Ray sat down opposite me, opened his can with a psssst and flipped open the case file. There were photos inside, closely typed reports and carbon copies of things.
"You don't need a lawyer, ma'am," said Fraser, coming to stand at Ray's shoulder. "Just tell us what you saw."
I glanced up at his uniform with the brass buttons and the lanyard and the perfectly polished leather, and I blushed.
Ray stuffed the rest of his sandwich into his mouth and took a swig of lemonade, then leaned forward and waved his hand in front of my face to make sure I was paying attention. "What did you see?" His bracelet slid up his wrist.

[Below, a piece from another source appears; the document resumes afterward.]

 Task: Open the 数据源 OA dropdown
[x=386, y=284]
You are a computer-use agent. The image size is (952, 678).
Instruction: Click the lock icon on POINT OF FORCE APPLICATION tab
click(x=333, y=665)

"I wasn't really watching what happened in the park," I admit. "I was distracted."
Fraser rested his hand on the back of Ray's chair. "By what? Anything you can tell us may help us find and detain the miscreant."
"I doubt it," I muttered, and then tried to look innocent. "I only— I've never seen a Mountie before, and—"
"You were watching Fraser." Ray sounded resigned. "Big surprise."
"Well, and—" I cleared my throat and crossed my arms, leaning my elbows on the table. "You seem to be Very Good Friends. I was just, um, admiring—"
"Yeah, we're buddies," said Ray, leafing through the photos in the file. "What of it?"
Fraser had caught on, though. He started turning the colour of his uniform. Maybe it was some kind of protective camouflage. "I don't think that's exactly what Ms. Shop is saying, Ray."
Ray glanced up. "So what, then?"
"Did you see anything of the crime, ma'am?" Fraser asked, hastily. "Did you hear anything? Any booms or bangs?"
"Oh, um," I answered, as eager to change the subject as he was. "I heard the gazebo explode and I saw all the ducks fly off. That was pretty exci— terrible. But no one was hurt, right? You said no one was hurt."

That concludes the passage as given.